Criticism is a tough thing to take, much like how a necklace stored in a Swiss safety deposit box is tough to take. Unlike a necklace stored in a Swiss safety deposit box, criticism is not shiny and won’t make you feel like a million bucks. However, like a necklace stored in a Swiss safety deposit box, criticism usually has an evil past.

If someone starts to criticize you, adopt a defensive stance. If you are familiar with the sport of basketball, you know that a defensive stance involves standing with your legs shoulder length apart, knees bent and one arm extended towards your Critic. You’re doing this because in life you must protect yourself, like a fierce lioness protects her young. This means that you will play the roles of both lioness and cub. Don’t stress, there’s no need for costume changes. A faux fur rug draped over your head will suffice for both. And, no, if you’re a man you cannot play a lion. You’re a lioness. Get over it.
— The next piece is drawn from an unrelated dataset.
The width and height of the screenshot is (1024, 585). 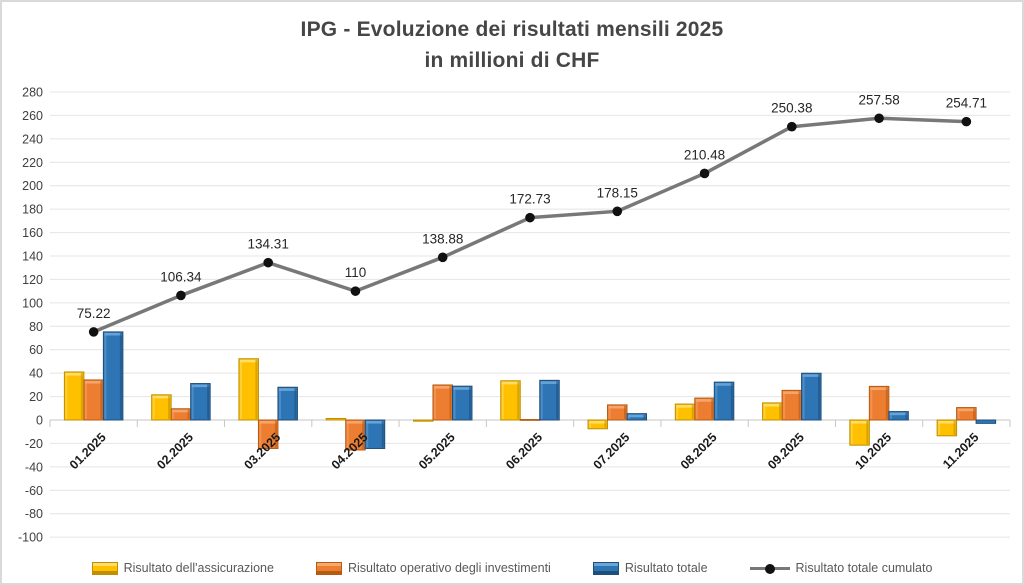 I want to click on x-tick-label: 05.2025, so click(x=437, y=451).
Now that you’re in a defensive stance and have a faux fur rug draped over your head, it’s time to go into offensive mode. Because, as we all know, “the best defense is a good offense.” Socrates said that, but in Greek.

The epitome of something that is both defensive and offensive is a bayonet. You can fashion one out of kitchen utensils and a broom handle, or a Swiffer handle if you’re fancy. You could also simply use your grandfather’s old bayonet, which he used to ward off snooping neighborhood children. If you’re feeling extra offensive, you could attach kitchen utensils to the actual bayonet so it’s a hybrid Swiss Army bayonet. Ironic, as the Swiss are neither offensive nor defensive.

There is no significance to the fact that the Swiss have been mentioned twice thus far. But it is worth noting. If you are critical of that, you would do well to keep it to yourself, unless you’re wearing bayonet proof armor.

Once the Critic sees you in your defensive stance with a faux fur rug on your head, wielding a bayonet, he will most likely retreat in terror. However, this only works in person. If the criticism is done over the phone or the Internet, your bayonet and lioness costume will prove useless. You could try and take a picture of yourself brandishing the bayonet threateningly and sending it to them, but this might not work. Not least of all because it would be hard to take a self-portrait while holding a bayonet.

“Know your enemy,” is what the Huns used to say, but in Hunish. That is why if the Critic says, in his critical accent, “I find your writing to be… what’s the phrase… not good,” you have to know as much as possible about him so as to swiftly counter with a cutting and personal retort. However, as the Critic is also a human being with feelings, you should avoid being overly harsh. It is safe to assume that the Critic has never known a day of happiness nor laughed in his life, so an example of a mild yet effective retort would be something along the lines of, “You have no sense of humor and will never love or be loved.” If that doesn’t silence the Critic, you could always make fun of his stupid hair, because his hair is most likely stupid.

That being said, people should be able to take criticism from you, because you have great hair and you are of course just trying to push them to do their best work. Also, your opinion is held in very high regard in many circles, so if you were to tell someone else that their writing was not so much good as terrible, and that they should just quit altogether, you would merely be saving them from a lifetime of pursuing a dream that they will never achieve. And if they can’t take your criticism they are babies who can’t even brandish a bayonet properly because they have tiny baby hands.